Selasa, 28 Mei 2013

Pendapat

tree
Mereka menyebutnya "tidak konsisten". Ya memang bila dilihat dari ilmu yang bernama IMK ( Interaksi Manusia dengan Komputer ) yaitu terdapat poin di mana apabila kita membuat suatu antar muka baik itu berupa aplikasi dekstop ataupun aplikasi online yaitu berupa web harus konsisten. Dalam artian setiap tampilan seperti menu ataupun fitur-fitur dari aplikasi yang ada haruslah konsisten dan tidak berubah-ubah. Hal ini ditujukan agar user atau pengguna tidak menemukan banyak kesulitan dalam menggunakan suatu aplikasi tersebut. Namun apabila ditinjau dari sisi lain, dalam hal ini segi kreasi atau kreatif, menurut saya hal tersebut dapat dikesampingkan karena nilai dari kekonsistenan itu dapat dilihat daru banyak hal tidak hanya dari segi tampilan dan konten saja. Kita ambil contoh, blog yang menerapkan konsep blogazine mungkin bisa disebut mengabaikan segi kekonsistenan itu.
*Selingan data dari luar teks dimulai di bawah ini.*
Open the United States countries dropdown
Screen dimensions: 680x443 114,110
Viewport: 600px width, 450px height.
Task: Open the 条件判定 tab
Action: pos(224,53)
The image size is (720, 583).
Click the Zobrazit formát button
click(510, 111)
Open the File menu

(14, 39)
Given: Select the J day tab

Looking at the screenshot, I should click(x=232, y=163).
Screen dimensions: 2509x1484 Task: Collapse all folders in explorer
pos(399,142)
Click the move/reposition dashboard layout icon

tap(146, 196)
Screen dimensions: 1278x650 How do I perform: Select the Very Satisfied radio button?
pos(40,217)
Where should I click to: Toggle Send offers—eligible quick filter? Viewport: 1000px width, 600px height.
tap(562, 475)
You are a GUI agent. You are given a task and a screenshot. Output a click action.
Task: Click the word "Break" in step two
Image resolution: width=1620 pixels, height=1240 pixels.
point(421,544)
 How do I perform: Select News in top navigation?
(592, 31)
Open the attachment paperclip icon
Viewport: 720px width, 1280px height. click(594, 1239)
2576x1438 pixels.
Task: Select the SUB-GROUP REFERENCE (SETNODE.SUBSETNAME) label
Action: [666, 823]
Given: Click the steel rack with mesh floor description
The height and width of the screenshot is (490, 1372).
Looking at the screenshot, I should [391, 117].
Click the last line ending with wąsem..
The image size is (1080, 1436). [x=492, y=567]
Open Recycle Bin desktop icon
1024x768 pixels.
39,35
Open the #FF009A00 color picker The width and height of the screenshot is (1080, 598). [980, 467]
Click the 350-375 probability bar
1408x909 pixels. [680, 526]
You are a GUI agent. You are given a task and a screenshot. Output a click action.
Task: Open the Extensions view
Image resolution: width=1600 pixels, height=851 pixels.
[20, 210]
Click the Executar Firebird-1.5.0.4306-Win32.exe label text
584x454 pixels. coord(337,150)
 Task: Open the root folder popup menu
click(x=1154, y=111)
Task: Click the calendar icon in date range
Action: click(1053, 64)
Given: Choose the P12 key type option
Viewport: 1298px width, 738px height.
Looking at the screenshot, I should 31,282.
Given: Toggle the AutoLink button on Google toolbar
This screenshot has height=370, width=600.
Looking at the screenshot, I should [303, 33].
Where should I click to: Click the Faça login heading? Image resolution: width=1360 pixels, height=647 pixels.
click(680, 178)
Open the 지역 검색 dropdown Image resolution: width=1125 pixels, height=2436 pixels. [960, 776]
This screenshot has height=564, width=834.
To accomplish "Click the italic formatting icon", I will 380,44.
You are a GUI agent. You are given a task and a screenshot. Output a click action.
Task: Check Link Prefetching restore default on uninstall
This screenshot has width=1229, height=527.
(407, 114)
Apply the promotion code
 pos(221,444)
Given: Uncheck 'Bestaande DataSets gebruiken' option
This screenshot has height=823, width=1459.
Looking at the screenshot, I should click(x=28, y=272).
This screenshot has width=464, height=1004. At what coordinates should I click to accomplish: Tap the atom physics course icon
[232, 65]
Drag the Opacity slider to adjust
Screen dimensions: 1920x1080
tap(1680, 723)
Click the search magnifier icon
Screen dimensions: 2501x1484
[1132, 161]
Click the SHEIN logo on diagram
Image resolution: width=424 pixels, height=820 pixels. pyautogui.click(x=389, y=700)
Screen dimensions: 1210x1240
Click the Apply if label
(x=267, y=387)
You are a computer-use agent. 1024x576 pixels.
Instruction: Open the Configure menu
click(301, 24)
Namun konsisten di sini bisa dikatakan sebagai konsisten dalam segi konten yaiu dari suatu aplikasi khususnya tampilan web ataupun blog yang rapi, terstruktur dengan baik dan memiliki nilai seni tersendiri. Namun tanpa menghilangkan dari nilai yang harus dimiliki oleh suatu aplikasi itu sendiri. Memang jika kita menerapkan konsep blogazine ataupun art direction, pembaca akan merasa sedikit aneh dan bingung karena jika pembaca melihat 1 artikel ke artikel lainnya,  memiliki tampilan yang berbeda-beda. Jadi seakan-akan pembaca dialihkan ke blog/web lain. Namun kenyataanya tidak sama sekali, ini hanya merupakan suatu konsep di manan tampilan akan berbeda dan berubah pada setiap artikelnya.

Mungkin banyak yang kurang setuju dengan konsep blogazine ataupun post unik ini, karena memusingkan pembaca "katanya", tapi menurut saya konsep ini akanlah sangat berguna jika pembaca memiliki cita rasa seni yang tinggi. Mengapa?, karena pembaca seakan-akan dibawa menuju suasana yang berbeda ketika membaca suatu artikel ang di dalamnya menerapkan konsep ini, sehingga pembaca tidak akan merasa cepat bosan dalam membaca artkel yang ada di blog kita.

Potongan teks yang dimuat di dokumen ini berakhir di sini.